• Dataset excerpts
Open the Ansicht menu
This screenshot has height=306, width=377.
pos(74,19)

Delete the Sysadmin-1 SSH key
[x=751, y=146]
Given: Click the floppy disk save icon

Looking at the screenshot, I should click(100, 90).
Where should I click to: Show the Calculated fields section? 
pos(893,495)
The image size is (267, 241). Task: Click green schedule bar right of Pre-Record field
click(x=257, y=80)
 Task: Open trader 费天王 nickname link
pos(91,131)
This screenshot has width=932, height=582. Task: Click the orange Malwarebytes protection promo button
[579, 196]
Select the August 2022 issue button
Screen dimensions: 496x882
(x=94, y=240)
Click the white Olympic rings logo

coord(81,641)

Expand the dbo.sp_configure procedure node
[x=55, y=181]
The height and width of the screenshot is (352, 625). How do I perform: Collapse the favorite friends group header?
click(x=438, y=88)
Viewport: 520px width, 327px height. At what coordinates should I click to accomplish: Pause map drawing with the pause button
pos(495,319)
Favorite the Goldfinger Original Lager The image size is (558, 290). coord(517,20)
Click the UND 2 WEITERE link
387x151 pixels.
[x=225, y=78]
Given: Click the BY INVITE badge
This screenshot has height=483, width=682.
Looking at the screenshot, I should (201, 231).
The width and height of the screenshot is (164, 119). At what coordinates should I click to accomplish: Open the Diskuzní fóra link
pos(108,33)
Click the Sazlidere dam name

• What to do
Faithfully reproduce all of the records, character for character.

• Output
Open the Ansicht menu
This screenshot has height=306, width=377.
pos(74,19)

Delete the Sysadmin-1 SSH key
[x=751, y=146]
Given: Click the floppy disk save icon

Looking at the screenshot, I should click(100, 90).
Where should I click to: Show the Calculated fields section? 
pos(893,495)
The image size is (267, 241). Task: Click green schedule bar right of Pre-Record field
click(x=257, y=80)
 Task: Open trader 费天王 nickname link
pos(91,131)
This screenshot has width=932, height=582. Task: Click the orange Malwarebytes protection promo button
[579, 196]
Select the August 2022 issue button
Screen dimensions: 496x882
(x=94, y=240)
Click the white Olympic rings logo

coord(81,641)

Expand the dbo.sp_configure procedure node
[x=55, y=181]
The height and width of the screenshot is (352, 625). How do I perform: Collapse the favorite friends group header?
click(x=438, y=88)
Viewport: 520px width, 327px height. At what coordinates should I click to accomplish: Pause map drawing with the pause button
pos(495,319)
Favorite the Goldfinger Original Lager The image size is (558, 290). coord(517,20)
Click the UND 2 WEITERE link
387x151 pixels.
[x=225, y=78]
Given: Click the BY INVITE badge
This screenshot has height=483, width=682.
Looking at the screenshot, I should (201, 231).
The width and height of the screenshot is (164, 119). At what coordinates should I click to accomplish: Open the Diskuzní fóra link
pos(108,33)
Click the Sazlidere dam name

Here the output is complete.